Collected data
===============
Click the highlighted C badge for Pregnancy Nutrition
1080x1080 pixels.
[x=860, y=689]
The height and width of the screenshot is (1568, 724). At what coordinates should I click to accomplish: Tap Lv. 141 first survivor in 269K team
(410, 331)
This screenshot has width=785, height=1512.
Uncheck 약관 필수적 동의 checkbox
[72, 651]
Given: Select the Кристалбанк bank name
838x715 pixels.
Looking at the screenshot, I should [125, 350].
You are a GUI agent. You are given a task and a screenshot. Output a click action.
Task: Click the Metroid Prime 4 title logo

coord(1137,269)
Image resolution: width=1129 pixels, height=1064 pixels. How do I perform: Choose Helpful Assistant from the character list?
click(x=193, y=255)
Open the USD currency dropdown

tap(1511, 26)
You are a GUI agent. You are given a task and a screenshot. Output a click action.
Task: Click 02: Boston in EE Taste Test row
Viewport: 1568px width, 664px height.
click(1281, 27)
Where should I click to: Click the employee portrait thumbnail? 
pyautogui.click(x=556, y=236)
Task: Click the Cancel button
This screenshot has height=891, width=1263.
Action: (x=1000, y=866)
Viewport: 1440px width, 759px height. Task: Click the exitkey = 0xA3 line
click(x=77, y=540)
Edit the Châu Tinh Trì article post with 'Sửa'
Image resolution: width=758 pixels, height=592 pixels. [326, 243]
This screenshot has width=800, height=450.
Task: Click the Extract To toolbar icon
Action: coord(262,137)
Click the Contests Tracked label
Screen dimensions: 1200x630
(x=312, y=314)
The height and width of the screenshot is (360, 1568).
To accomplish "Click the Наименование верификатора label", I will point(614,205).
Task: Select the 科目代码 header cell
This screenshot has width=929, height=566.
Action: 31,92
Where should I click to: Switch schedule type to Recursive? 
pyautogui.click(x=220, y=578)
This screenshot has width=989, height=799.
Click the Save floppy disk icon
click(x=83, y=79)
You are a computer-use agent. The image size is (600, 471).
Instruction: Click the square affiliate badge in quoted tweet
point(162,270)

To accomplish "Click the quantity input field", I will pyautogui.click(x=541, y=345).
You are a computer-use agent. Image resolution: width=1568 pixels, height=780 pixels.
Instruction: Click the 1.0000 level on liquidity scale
===============
» WHAT TO PRODUCE
A word-for-word copy of all the entries above is required.

» TASK ANSWER
Click the highlighted C badge for Pregnancy Nutrition
1080x1080 pixels.
[x=860, y=689]
The height and width of the screenshot is (1568, 724). At what coordinates should I click to accomplish: Tap Lv. 141 first survivor in 269K team
(410, 331)
This screenshot has width=785, height=1512.
Uncheck 약관 필수적 동의 checkbox
[72, 651]
Given: Select the Кристалбанк bank name
838x715 pixels.
Looking at the screenshot, I should [125, 350].
You are a GUI agent. You are given a task and a screenshot. Output a click action.
Task: Click the Metroid Prime 4 title logo

coord(1137,269)
Image resolution: width=1129 pixels, height=1064 pixels. How do I perform: Choose Helpful Assistant from the character list?
click(x=193, y=255)
Open the USD currency dropdown

tap(1511, 26)
You are a GUI agent. You are given a task and a screenshot. Output a click action.
Task: Click 02: Boston in EE Taste Test row
Viewport: 1568px width, 664px height.
click(1281, 27)
Where should I click to: Click the employee portrait thumbnail? 
pyautogui.click(x=556, y=236)
Task: Click the Cancel button
This screenshot has height=891, width=1263.
Action: (x=1000, y=866)
Viewport: 1440px width, 759px height. Task: Click the exitkey = 0xA3 line
click(x=77, y=540)
Edit the Châu Tinh Trì article post with 'Sửa'
Image resolution: width=758 pixels, height=592 pixels. [326, 243]
This screenshot has width=800, height=450.
Task: Click the Extract To toolbar icon
Action: coord(262,137)
Click the Contests Tracked label
Screen dimensions: 1200x630
(x=312, y=314)
The height and width of the screenshot is (360, 1568).
To accomplish "Click the Наименование верификатора label", I will point(614,205).
Task: Select the 科目代码 header cell
This screenshot has width=929, height=566.
Action: 31,92
Where should I click to: Switch schedule type to Recursive? 
pyautogui.click(x=220, y=578)
This screenshot has width=989, height=799.
Click the Save floppy disk icon
click(x=83, y=79)
You are a computer-use agent. The image size is (600, 471).
Instruction: Click the square affiliate badge in quoted tweet
point(162,270)

To accomplish "Click the quantity input field", I will pyautogui.click(x=541, y=345).
You are a computer-use agent. Image resolution: width=1568 pixels, height=780 pixels.
Instruction: Click the 1.0000 level on liquidity scale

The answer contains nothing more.